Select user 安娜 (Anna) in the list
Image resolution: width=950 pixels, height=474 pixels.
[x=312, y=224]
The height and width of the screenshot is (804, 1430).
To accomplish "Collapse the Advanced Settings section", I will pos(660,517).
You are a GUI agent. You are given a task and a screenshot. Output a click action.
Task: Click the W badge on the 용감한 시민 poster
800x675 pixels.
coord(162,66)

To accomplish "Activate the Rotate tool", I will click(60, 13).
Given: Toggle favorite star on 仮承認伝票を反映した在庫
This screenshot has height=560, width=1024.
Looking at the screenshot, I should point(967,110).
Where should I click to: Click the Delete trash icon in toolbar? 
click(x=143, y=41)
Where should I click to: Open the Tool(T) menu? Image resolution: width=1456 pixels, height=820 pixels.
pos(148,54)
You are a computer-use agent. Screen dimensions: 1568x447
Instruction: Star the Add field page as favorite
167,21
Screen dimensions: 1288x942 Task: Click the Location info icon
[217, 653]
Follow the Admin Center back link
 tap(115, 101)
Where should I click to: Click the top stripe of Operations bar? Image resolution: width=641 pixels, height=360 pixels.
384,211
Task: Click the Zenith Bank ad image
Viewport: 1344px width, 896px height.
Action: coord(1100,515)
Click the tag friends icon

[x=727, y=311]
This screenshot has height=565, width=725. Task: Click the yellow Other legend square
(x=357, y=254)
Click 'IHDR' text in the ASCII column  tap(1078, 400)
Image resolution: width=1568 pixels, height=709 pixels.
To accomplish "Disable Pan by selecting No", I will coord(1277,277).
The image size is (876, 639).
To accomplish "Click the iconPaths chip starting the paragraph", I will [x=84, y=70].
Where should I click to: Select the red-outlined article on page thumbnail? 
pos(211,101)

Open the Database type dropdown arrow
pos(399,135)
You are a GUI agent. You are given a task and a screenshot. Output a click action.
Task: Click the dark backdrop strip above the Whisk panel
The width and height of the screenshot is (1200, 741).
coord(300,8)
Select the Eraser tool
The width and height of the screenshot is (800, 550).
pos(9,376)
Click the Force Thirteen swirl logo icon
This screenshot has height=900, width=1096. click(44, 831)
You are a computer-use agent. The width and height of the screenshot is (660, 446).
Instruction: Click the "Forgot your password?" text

________________________

▶ _Instructions for the task_: Reproduce the material word for word. Leave nothing out.

▶ _Response_:
Select user 安娜 (Anna) in the list
Image resolution: width=950 pixels, height=474 pixels.
[x=312, y=224]
The height and width of the screenshot is (804, 1430).
To accomplish "Collapse the Advanced Settings section", I will pos(660,517).
You are a GUI agent. You are given a task and a screenshot. Output a click action.
Task: Click the W badge on the 용감한 시민 poster
800x675 pixels.
coord(162,66)

To accomplish "Activate the Rotate tool", I will click(60, 13).
Given: Toggle favorite star on 仮承認伝票を反映した在庫
This screenshot has height=560, width=1024.
Looking at the screenshot, I should point(967,110).
Where should I click to: Click the Delete trash icon in toolbar? 
click(x=143, y=41)
Where should I click to: Open the Tool(T) menu? Image resolution: width=1456 pixels, height=820 pixels.
pos(148,54)
You are a computer-use agent. Screen dimensions: 1568x447
Instruction: Star the Add field page as favorite
167,21
Screen dimensions: 1288x942 Task: Click the Location info icon
[217, 653]
Follow the Admin Center back link
 tap(115, 101)
Where should I click to: Click the top stripe of Operations bar? Image resolution: width=641 pixels, height=360 pixels.
384,211
Task: Click the Zenith Bank ad image
Viewport: 1344px width, 896px height.
Action: coord(1100,515)
Click the tag friends icon

[x=727, y=311]
This screenshot has height=565, width=725. Task: Click the yellow Other legend square
(x=357, y=254)
Click 'IHDR' text in the ASCII column  tap(1078, 400)
Image resolution: width=1568 pixels, height=709 pixels.
To accomplish "Disable Pan by selecting No", I will coord(1277,277).
The image size is (876, 639).
To accomplish "Click the iconPaths chip starting the paragraph", I will [x=84, y=70].
Where should I click to: Select the red-outlined article on page thumbnail? 
pos(211,101)

Open the Database type dropdown arrow
pos(399,135)
You are a GUI agent. You are given a task and a screenshot. Output a click action.
Task: Click the dark backdrop strip above the Whisk panel
The width and height of the screenshot is (1200, 741).
coord(300,8)
Select the Eraser tool
The width and height of the screenshot is (800, 550).
pos(9,376)
Click the Force Thirteen swirl logo icon
This screenshot has height=900, width=1096. click(44, 831)
You are a computer-use agent. The width and height of the screenshot is (660, 446).
Instruction: Click the "Forgot your password?" text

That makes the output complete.